-- Start of Data for processing --
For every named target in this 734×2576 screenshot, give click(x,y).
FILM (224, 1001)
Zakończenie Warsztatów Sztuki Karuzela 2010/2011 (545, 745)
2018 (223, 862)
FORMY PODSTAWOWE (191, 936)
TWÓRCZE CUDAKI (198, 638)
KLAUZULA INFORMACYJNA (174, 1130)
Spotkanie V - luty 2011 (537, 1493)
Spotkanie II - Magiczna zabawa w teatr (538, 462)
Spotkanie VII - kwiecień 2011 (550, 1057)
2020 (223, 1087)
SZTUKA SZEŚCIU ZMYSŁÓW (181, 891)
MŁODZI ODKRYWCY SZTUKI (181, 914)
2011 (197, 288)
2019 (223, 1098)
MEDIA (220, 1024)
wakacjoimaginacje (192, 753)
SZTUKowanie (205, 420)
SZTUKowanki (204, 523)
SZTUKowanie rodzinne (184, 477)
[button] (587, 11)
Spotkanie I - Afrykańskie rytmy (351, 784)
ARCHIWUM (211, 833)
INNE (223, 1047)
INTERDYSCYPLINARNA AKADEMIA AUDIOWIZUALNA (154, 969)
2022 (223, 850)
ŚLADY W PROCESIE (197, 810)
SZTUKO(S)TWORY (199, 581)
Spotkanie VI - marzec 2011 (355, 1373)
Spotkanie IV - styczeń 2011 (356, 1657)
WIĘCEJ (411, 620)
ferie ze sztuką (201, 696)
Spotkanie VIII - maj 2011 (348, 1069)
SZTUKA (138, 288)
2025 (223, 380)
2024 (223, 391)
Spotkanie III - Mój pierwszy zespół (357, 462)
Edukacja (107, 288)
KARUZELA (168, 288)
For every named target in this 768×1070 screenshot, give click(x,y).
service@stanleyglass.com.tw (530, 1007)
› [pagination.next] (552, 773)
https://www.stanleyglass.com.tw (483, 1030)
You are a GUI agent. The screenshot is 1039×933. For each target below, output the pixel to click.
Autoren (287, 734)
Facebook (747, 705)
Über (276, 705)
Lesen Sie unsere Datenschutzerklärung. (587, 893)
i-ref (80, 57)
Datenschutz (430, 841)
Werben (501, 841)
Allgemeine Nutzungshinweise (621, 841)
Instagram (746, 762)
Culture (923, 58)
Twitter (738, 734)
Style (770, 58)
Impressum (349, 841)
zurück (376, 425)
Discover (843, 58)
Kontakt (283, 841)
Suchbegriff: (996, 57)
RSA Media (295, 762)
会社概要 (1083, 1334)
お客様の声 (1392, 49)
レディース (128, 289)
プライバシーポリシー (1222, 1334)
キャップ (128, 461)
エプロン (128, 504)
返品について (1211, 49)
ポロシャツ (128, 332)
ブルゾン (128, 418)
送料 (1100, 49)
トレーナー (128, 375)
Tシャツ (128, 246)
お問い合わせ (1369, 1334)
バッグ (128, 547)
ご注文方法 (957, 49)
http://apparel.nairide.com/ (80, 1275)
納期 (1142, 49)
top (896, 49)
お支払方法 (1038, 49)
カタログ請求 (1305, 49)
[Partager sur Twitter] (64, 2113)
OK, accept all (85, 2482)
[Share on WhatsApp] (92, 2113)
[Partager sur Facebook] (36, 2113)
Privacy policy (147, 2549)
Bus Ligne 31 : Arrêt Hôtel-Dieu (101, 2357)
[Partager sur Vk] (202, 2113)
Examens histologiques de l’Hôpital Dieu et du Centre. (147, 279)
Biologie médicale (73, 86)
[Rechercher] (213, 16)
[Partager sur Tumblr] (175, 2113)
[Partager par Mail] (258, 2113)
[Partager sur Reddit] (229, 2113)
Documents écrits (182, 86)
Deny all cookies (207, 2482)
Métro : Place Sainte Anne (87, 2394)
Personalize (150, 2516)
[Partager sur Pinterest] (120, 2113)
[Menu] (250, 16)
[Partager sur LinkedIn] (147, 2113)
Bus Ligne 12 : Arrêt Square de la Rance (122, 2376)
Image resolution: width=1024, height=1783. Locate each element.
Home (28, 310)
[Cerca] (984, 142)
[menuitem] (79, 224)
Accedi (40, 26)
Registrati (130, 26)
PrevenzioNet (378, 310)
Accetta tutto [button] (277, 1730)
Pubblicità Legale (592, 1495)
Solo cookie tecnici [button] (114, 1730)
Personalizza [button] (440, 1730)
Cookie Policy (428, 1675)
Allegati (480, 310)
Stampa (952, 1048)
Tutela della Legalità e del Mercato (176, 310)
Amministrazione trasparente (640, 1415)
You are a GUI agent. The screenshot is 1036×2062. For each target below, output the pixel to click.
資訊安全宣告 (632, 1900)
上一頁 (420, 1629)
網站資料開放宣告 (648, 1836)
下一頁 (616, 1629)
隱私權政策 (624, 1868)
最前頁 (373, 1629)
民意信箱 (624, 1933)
-- End of Data for processing --
> [Your instructions]: Rewrite the listing above, starting with the line with "Spotkanie V - luty 2011 (537, 1493)" and going on through the line with "Tシャツ (128, 246)", including the request lines in that span. Multiply every click coordinate in the answers by 1.6 and round to whole numbers, with halves rounded up; leave all other numbers and text unchanged.

> [Finished task]:
Spotkanie V - luty 2011 (859, 2389)
Spotkanie II - Magiczna zabawa w teatr (861, 739)
Spotkanie VII - kwiecień 2011 (880, 1691)
2020 (357, 1739)
SZTUKA SZEŚCIU ZMYSŁÓW (290, 1426)
MŁODZI ODKRYWCY SZTUKI (290, 1462)
2011 (315, 461)
2019 (357, 1757)
MEDIA (352, 1638)
wakacjoimaginacje (307, 1205)
SZTUKowanie (328, 672)
SZTUKowanki (326, 837)
SZTUKowanie rodzinne (294, 763)
[button] (939, 18)
Spotkanie I - Afrykańskie rytmy (562, 1254)
ARCHIWUM (338, 1333)
INNE (357, 1675)
INTERDYSCYPLINARNA AKADEMIA AUDIOWIZUALNA (246, 1550)
2022 (357, 1360)
ŚLADY W PROCESIE (315, 1296)
SZTUKO(S)TWORY (318, 930)
Spotkanie VI - marzec 2011 (568, 2197)
Spotkanie IV - styczeń 2011 (570, 2651)
WIĘCEJ (658, 992)
ferie ze sztuką (322, 1114)
Spotkanie VIII - maj 2011 (557, 1710)
SZTUKA (221, 461)
2025 (357, 608)
2024 (357, 626)
Spotkanie III - Mój pierwszy zespół (571, 739)
Edukacja (171, 461)
KARUZELA (269, 461)
For every named target in this 768×1070 screenshot, give click(x,y).
service@stanleyglass.com.tw (848, 1611)
› [pagination.next] (883, 1237)
https://www.stanleyglass.com.tw (773, 1648)
You are a GUI agent. The screenshot is 1039×933. For each target below, output the pixel to click.
Autoren (459, 1174)
Facebook (1195, 1128)
Über (442, 1128)
Lesen Sie unsere Datenschutzerklärung. (939, 1429)
i-ref (128, 91)
Datenschutz (688, 1346)
Werben (802, 1346)
Allgemeine Nutzungshinweise (994, 1346)
Instagram (1194, 1219)
Culture (1477, 93)
Twitter (1181, 1174)
Style (1232, 93)
Impressum (558, 1346)
zurück (602, 680)
Discover (1349, 93)
Kontakt (453, 1346)
Suchbegriff: (1594, 91)
RSA Media (472, 1219)
会社概要 (1733, 2134)
お客様の声 (2227, 78)
レディース (205, 462)
プライバシーポリシー (1955, 2134)
キャップ (205, 738)
エプロン (205, 806)
返品について (1938, 78)
ポロシャツ (205, 531)
ブルゾン (205, 669)
送料 (1760, 78)
トレーナー (205, 600)
Tシャツ (205, 394)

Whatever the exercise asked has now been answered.